Conclusion: These results suggest that the neuroprotective effects of DHLF reflect increased expression of p-GSK-3β induced through the PI3K/Akt signal pathway. Findings of real-time PCR imply that Akt1 mRNA and Akt3 mRNA may influence the expression of p-Akt1 and p-GSK-3β in mice undergoing DHLF.

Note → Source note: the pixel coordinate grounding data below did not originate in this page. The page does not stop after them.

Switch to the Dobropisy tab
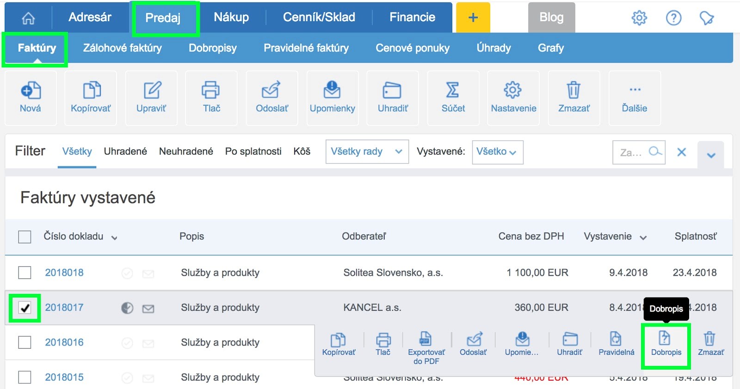Image resolution: width=740 pixels, height=389 pixels. point(213,48)
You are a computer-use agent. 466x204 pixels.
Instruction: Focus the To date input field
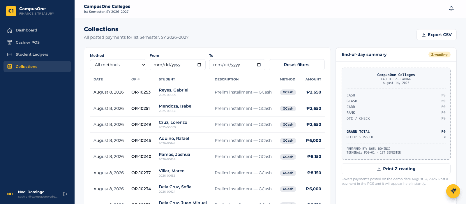(x=237, y=65)
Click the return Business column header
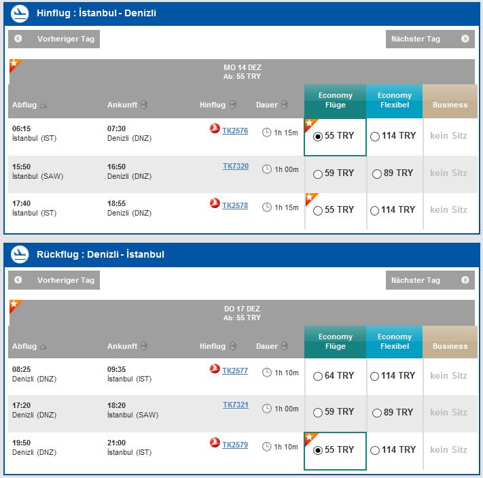This screenshot has height=478, width=483. [x=450, y=342]
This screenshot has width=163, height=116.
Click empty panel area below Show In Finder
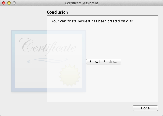[103, 85]
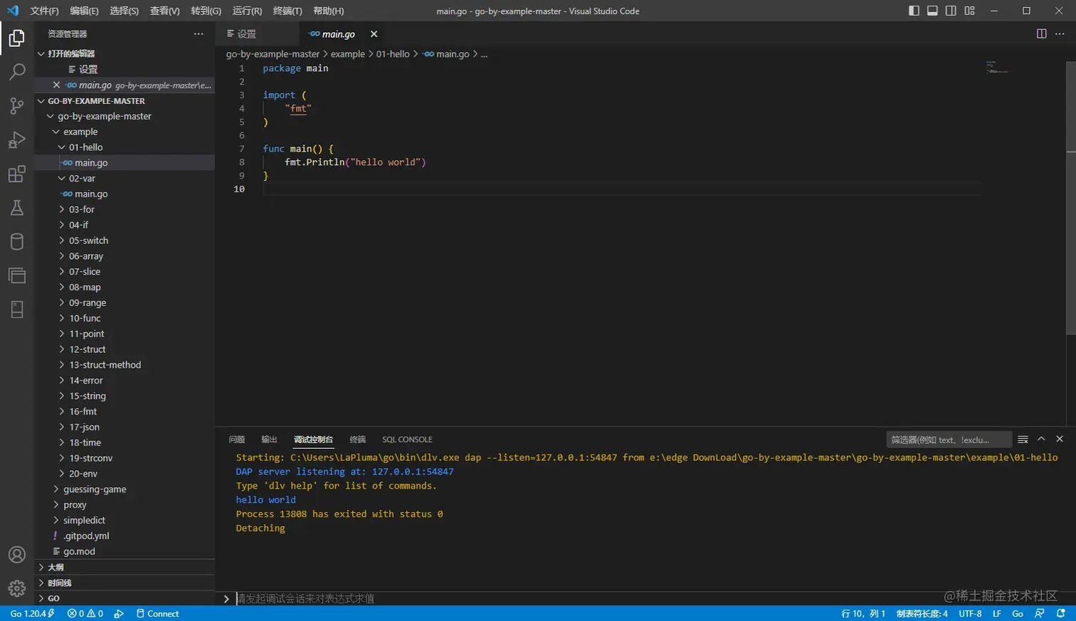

Keywords: P13K/Akt signaling path way, deep hypothermic low flow, cerebral ischemia/reperfusion injury, glycogen synthase kinase-3β

Introduction

There is a high incidence of birth defects in our country, with some 800000 to 1200000 children being born with birth defects each year, including about 220000 cases of congenital heart disease. Cardiac surgery requiring cardiopulmonary bypass (CPB) and it leads to body ischemic and reperfusion injury.^1,2) Deep hypothermic low-flow (DHLF) provides a clear surgical field for the surgeon. At the same time, it can provide sufficient oxygen and blood flow to the brain, enhance the hypoxia tolerance of brain cells to prolong tolerance of brain tissue to lack of oxygen, and reduce brain damage and the apoptosis of brain cells caused by lack of oxygen. However, because of the process of cerebral ischemia reperfusion, the nervous system will be subjected to a certain level of harm.^3,4) Postoperative neurological dysfunction remains an important cause of perioperative death and postoperative disability. Therefore, research on the brain protective mechanisms of DHLF, using an animal model, is clinically important for understanding the mechanism by which DHLF protects the brain and for reducing brain injury.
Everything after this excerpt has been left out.